Tornai a Sheffield con il primo volo disponibile, dopo aver fatto visita brevemente alla svizzera per l'interruzione volontaria della gravidanza. Fu l'esperienza più terribile che potessi immaginarmi; la morte di colui che abitava dentro di me, oltre ad aver rischiato la mia stessa morte. Abitavo momentaneamente nella villa di Oli, quella in periferia. Avevo intenzione di trovarmi un lavoretto, anche di minima paga, per permettermi di mantere me e Phillip. Già...Non ebbi il coraggio di spezzare la sua vita. Era una mia forte responsabilità che non avrei ceduto a nessun altro. Mi avrebbe ricordato di Oli eternamente... Ero certa fosse maschio. Non lo sapevo, solo al 5 mese lo avrei saputo, quindi diedi ascolto solo al mio sesto senso.
Oliver non era a conoscenza del fatto che non avessi interrotto la mia gravidanza, sapeva che tutto era andato a buon fine, che Phillip era soltanto un grumo di sangue perduto, invece abitava stabilmente nel mio utero.

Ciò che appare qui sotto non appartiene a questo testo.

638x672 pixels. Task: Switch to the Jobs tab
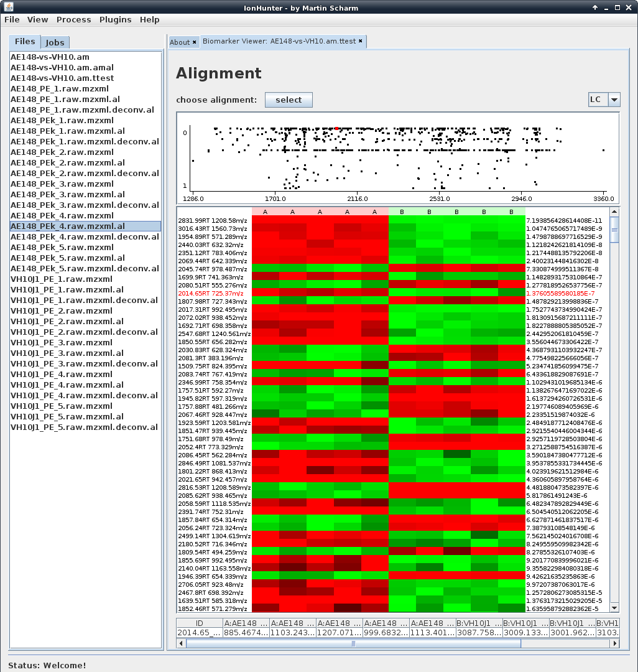click(55, 42)
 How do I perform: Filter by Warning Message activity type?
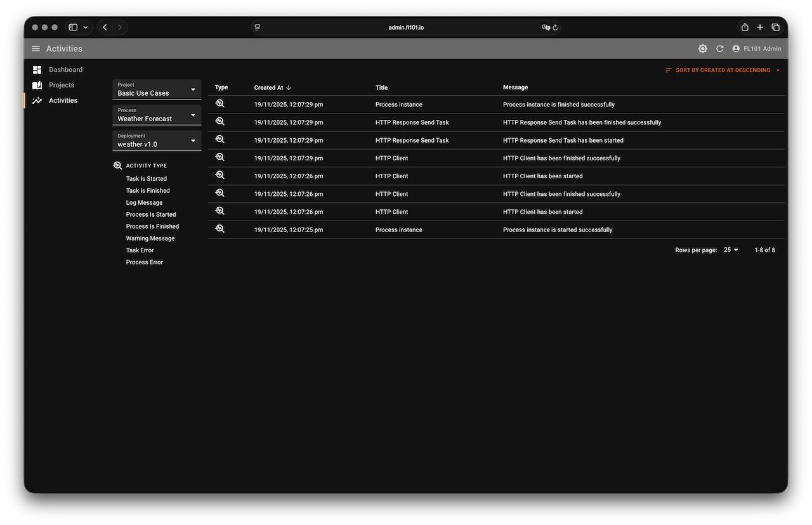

Pensare che sarei diventata resposabile di un altra vita mi rese forte davvero, decisa e sopratutto determinata in ciò che volevo. Anche ambiziosa se volevo dirla tutta. Oli mi dava dei soldi, probabilmente per compassione, si ostinava a presentarsi dicendo di amarmi alla follia, ma da me non c'era nient'altro che ribrezzo. Odiavo il fatto di amarlo, come sempre, ma questa volta le superava davvero tutte. Dopo le promesse infrante per l'ennesima volta non avevo idea di come facessi ad amarlo ancora. Mi odiavo da sola per questo. Dovevo rendermi capace di respingerlo in definitiva.
Quella mattina cercavo di trovare un annuncio su internet per un lavoro, davvero qualunque lavoro.
Il suono del campanello disturbò la ricerca affinata. Posai la tazza di the caldo accanto al computer, mi alzai sistemando il cardigan sul grembo e tirando sul naso gli occhiali da vista.
Aprii la porta già rassegnata, in quanto sapevo che dietro ad essa ergeva solo e soltanto Oliver. Nessun altro era a conoscenza di dove risiedevo.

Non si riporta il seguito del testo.